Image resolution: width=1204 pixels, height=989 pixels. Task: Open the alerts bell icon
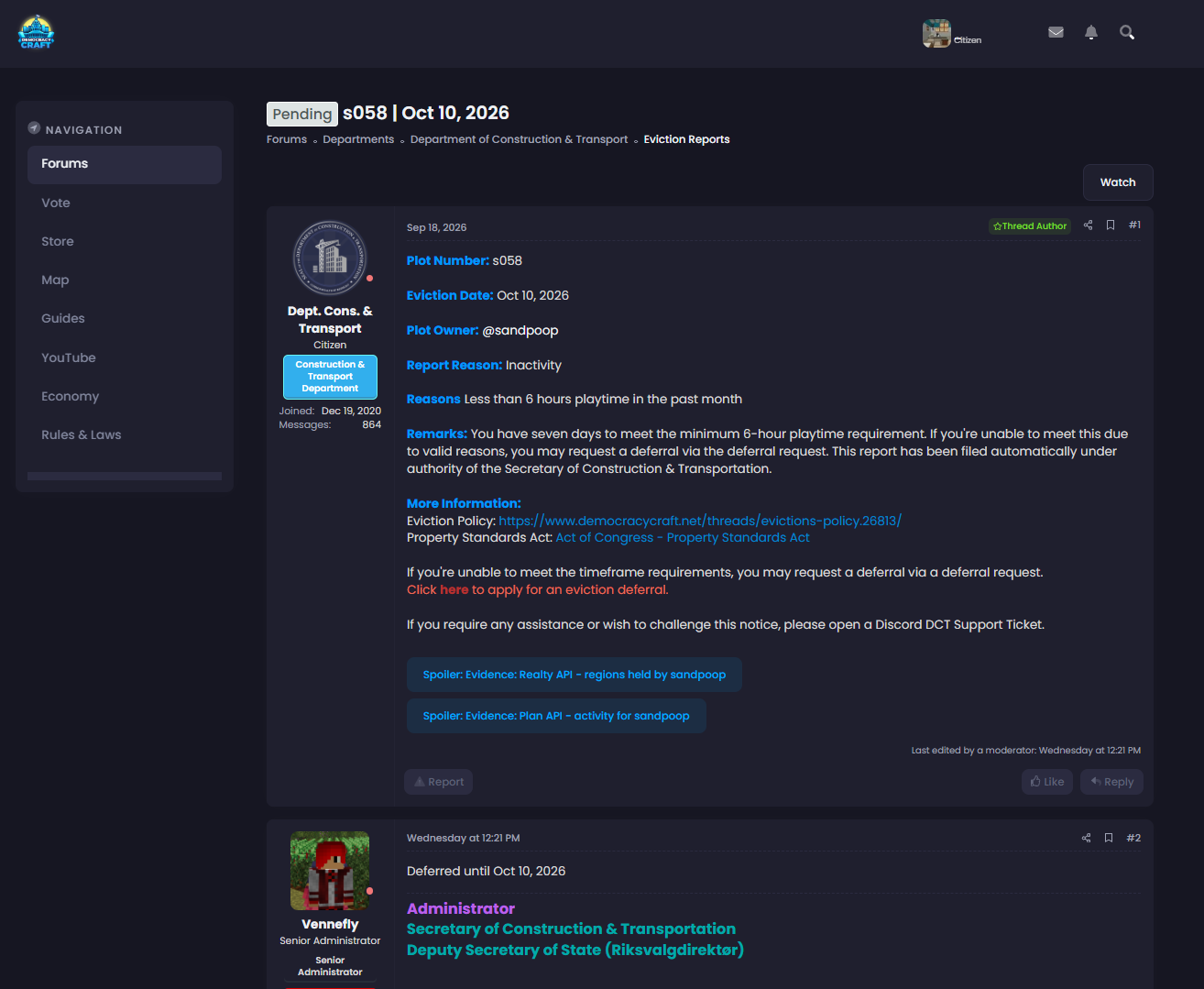pyautogui.click(x=1091, y=32)
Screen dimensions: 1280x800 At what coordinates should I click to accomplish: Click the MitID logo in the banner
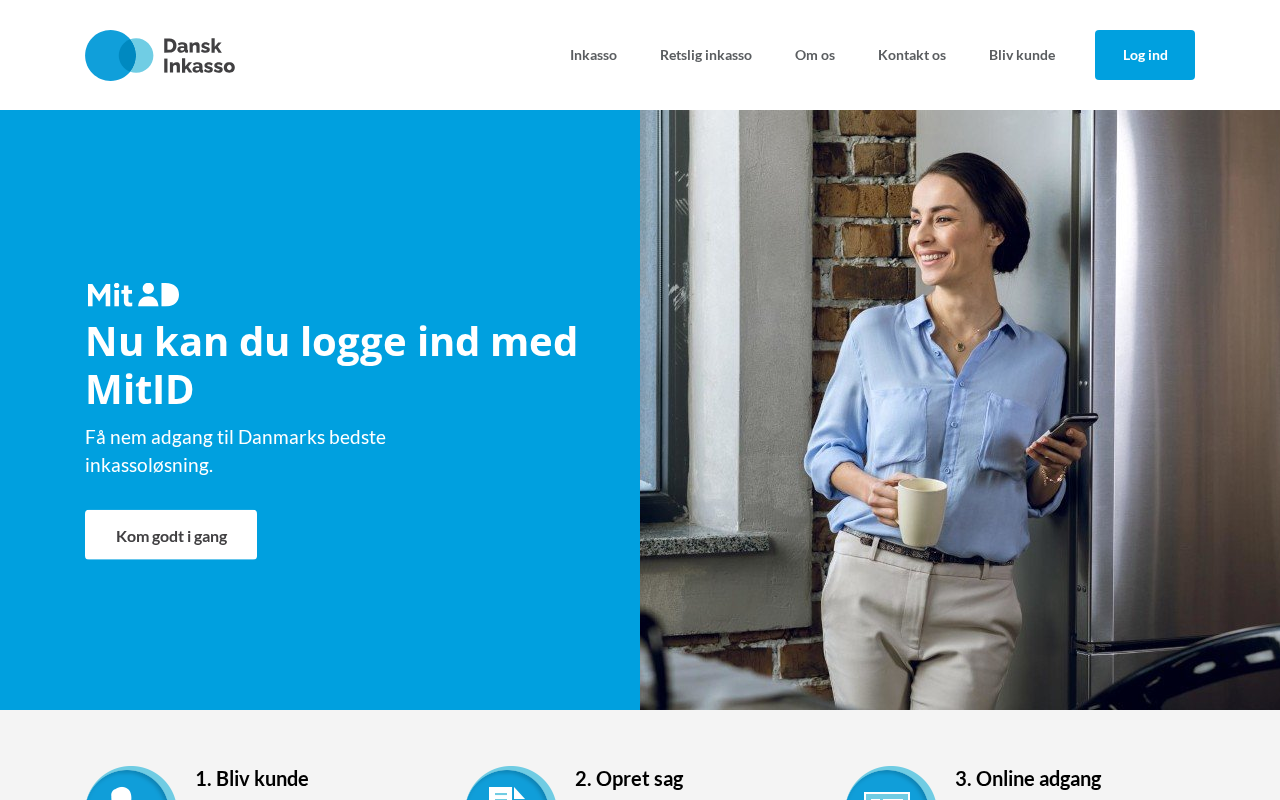[133, 295]
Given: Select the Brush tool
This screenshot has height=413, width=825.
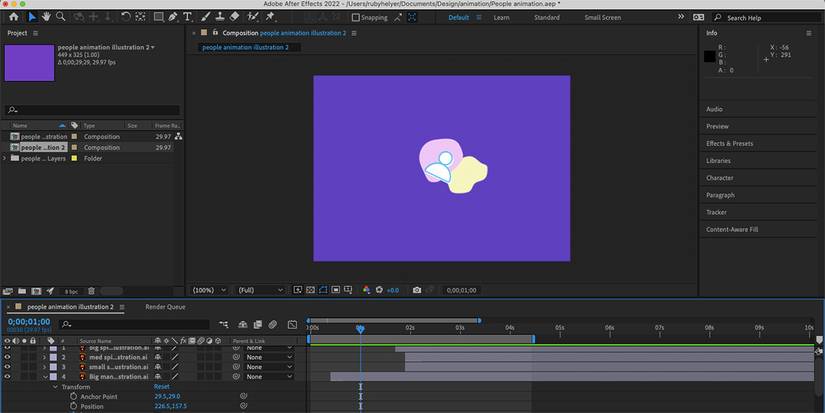Looking at the screenshot, I should (x=206, y=17).
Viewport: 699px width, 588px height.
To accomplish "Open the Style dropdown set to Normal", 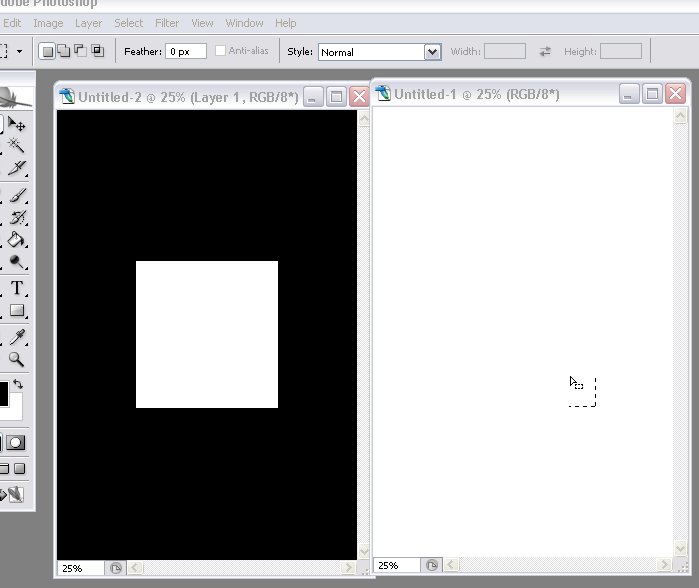I will pos(379,51).
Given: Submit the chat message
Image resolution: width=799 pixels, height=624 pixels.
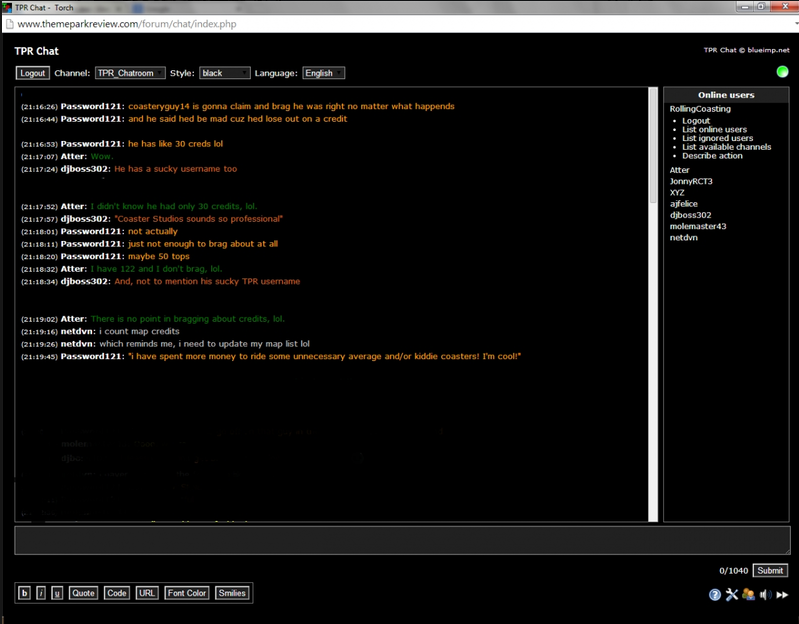Looking at the screenshot, I should [770, 571].
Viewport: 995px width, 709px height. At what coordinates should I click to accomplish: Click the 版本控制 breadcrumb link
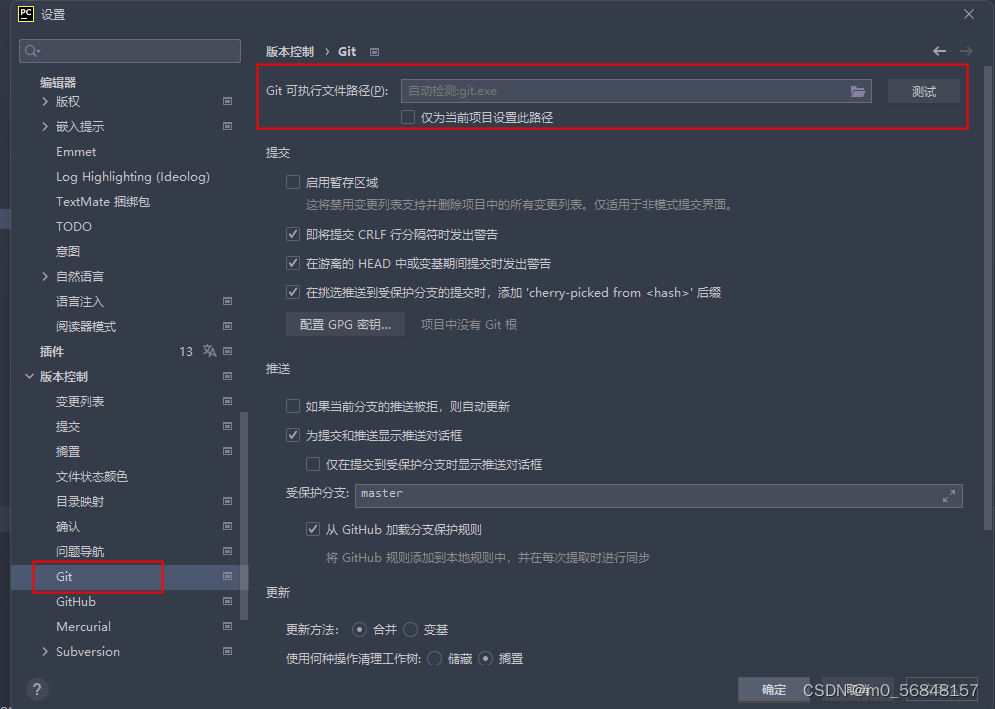(290, 51)
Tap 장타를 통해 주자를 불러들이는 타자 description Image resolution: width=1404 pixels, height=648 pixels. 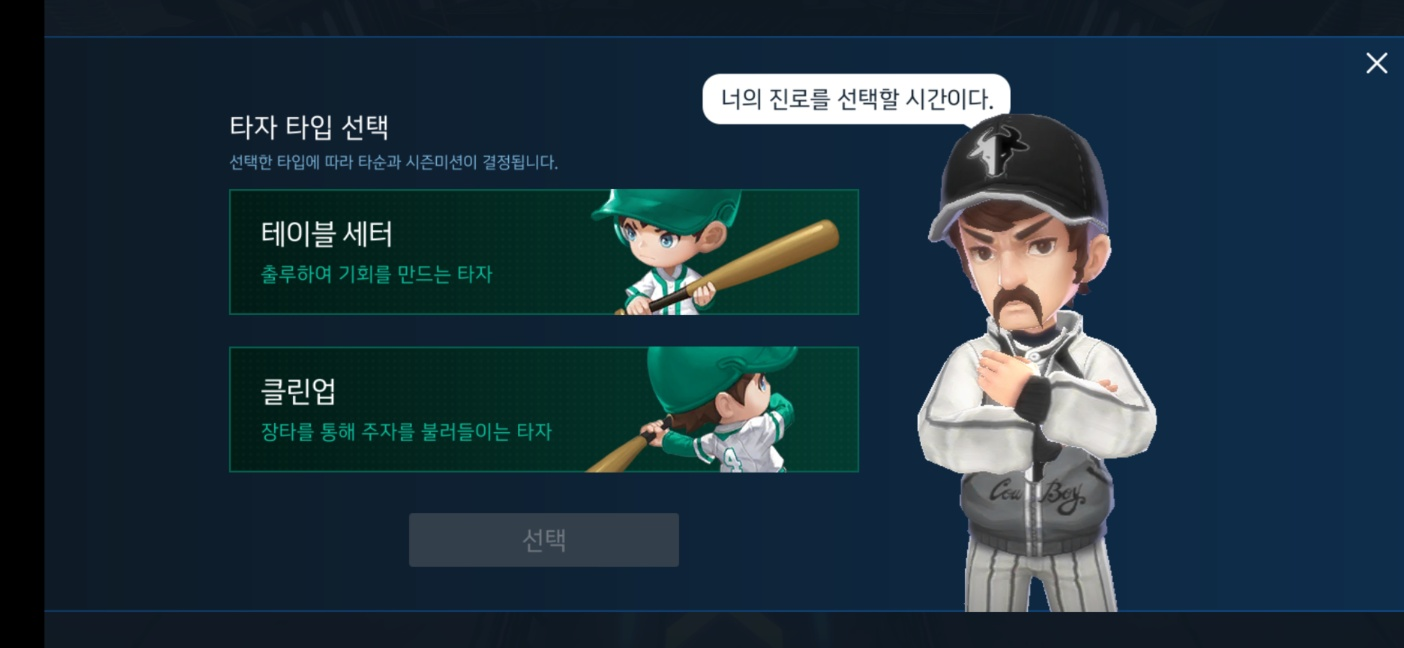tap(406, 431)

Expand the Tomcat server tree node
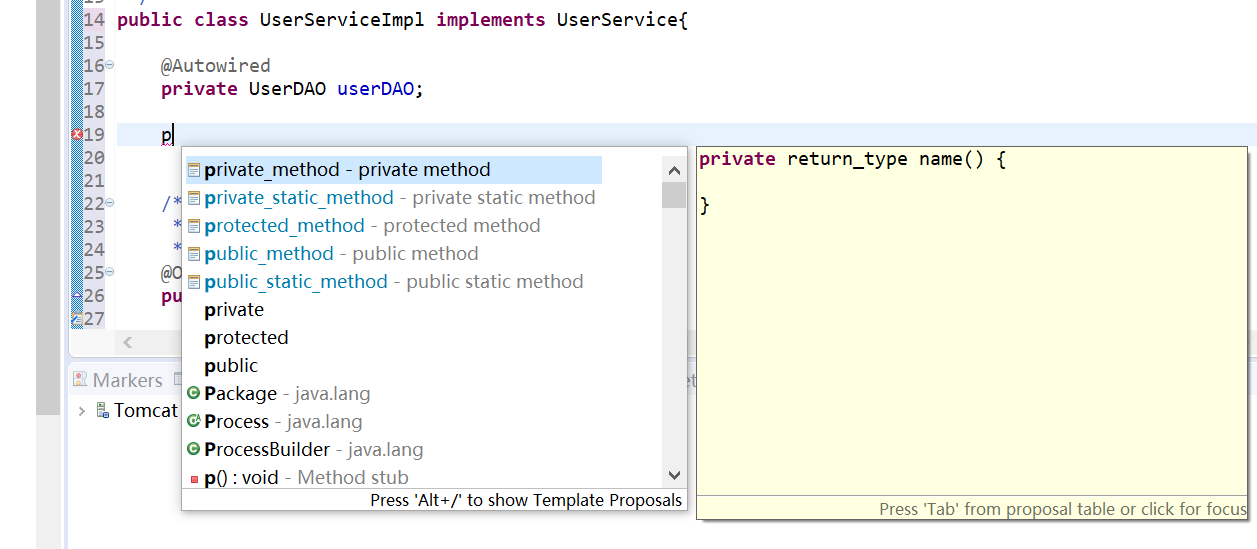(x=82, y=411)
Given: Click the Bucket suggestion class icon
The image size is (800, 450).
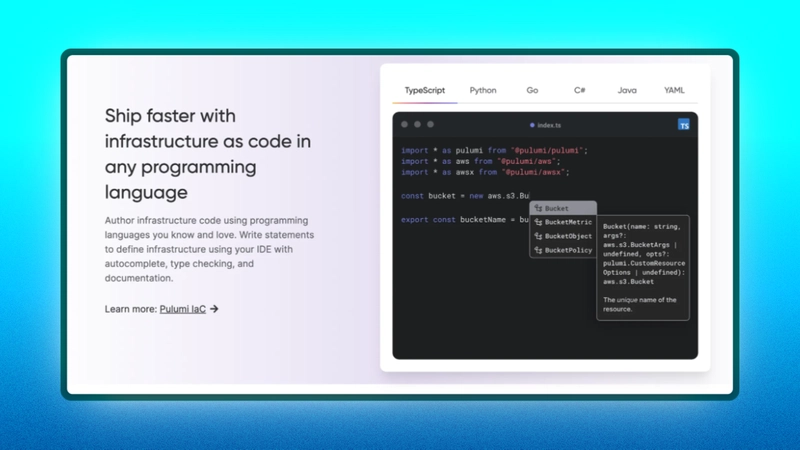Looking at the screenshot, I should [x=539, y=208].
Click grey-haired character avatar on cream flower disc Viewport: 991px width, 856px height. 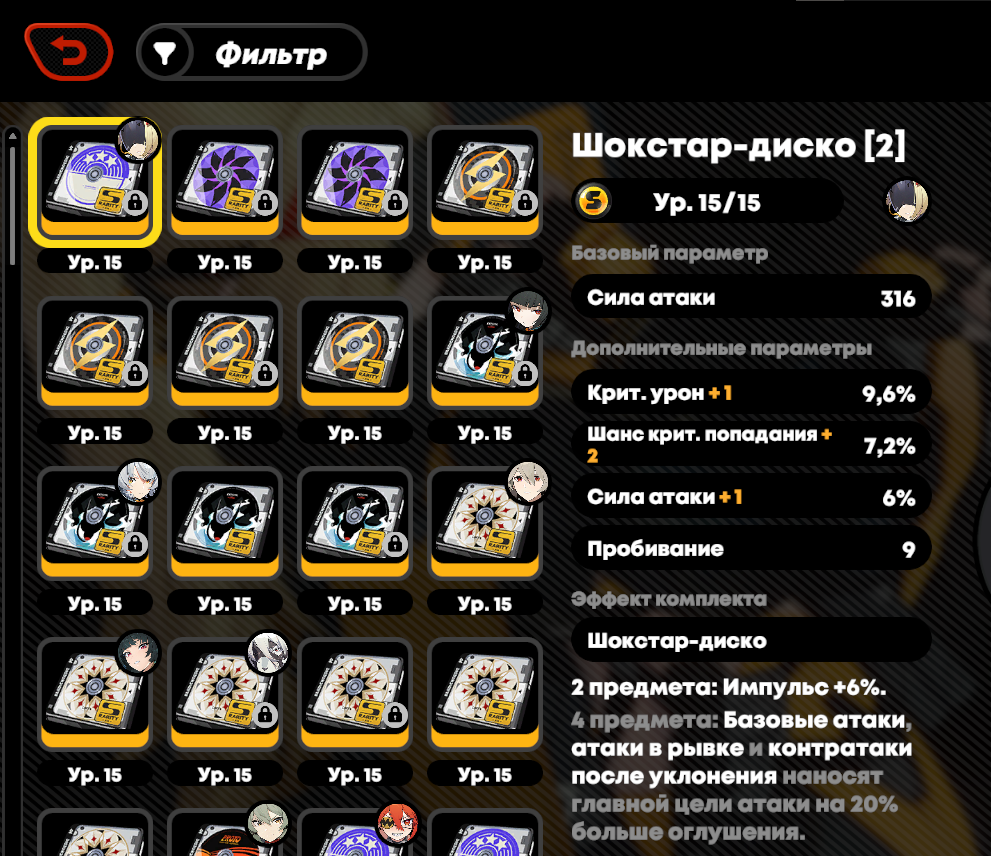[x=268, y=652]
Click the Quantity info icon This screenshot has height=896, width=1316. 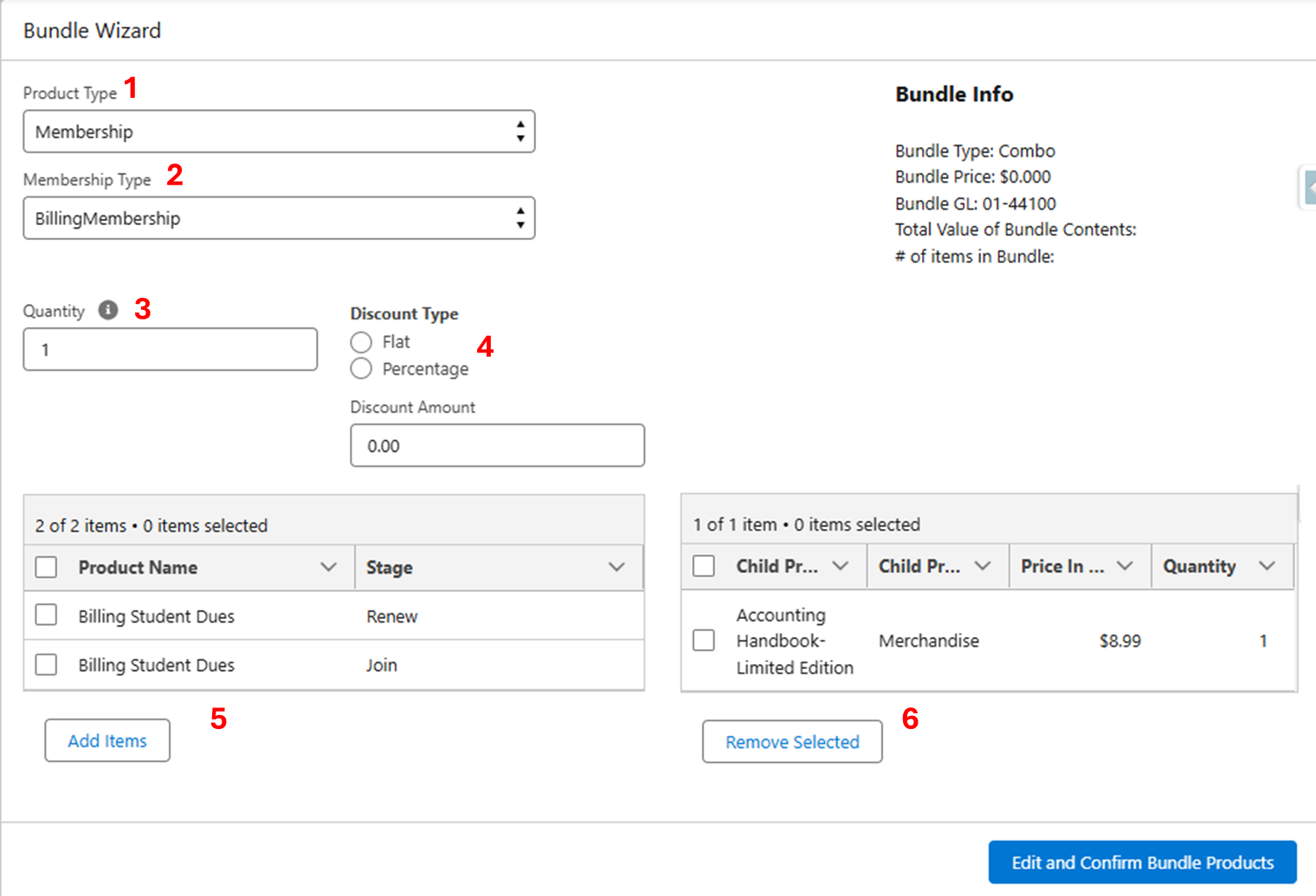pyautogui.click(x=108, y=310)
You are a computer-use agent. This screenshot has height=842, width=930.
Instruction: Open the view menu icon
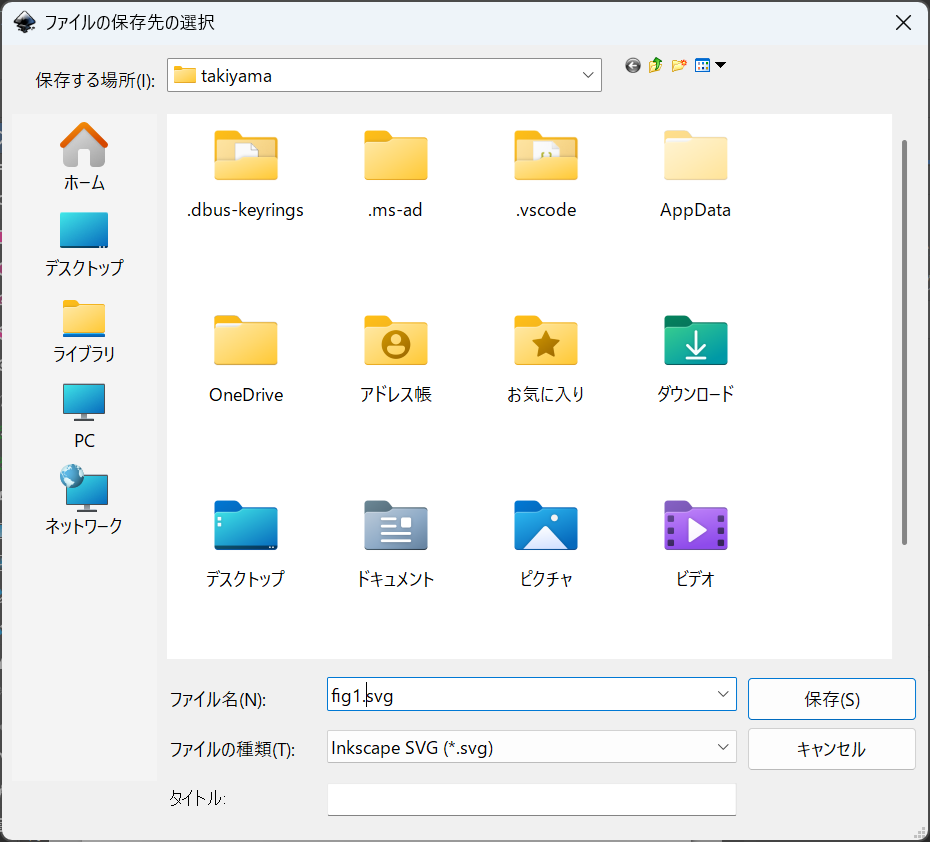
+-------+
Filter the records above for the string "Given" and copy each matching line.

* _REPLY TO THE TASK_:
Given: Select the Brush tool
Given: Submit the chat message
Given: Click the Bucket suggestion class icon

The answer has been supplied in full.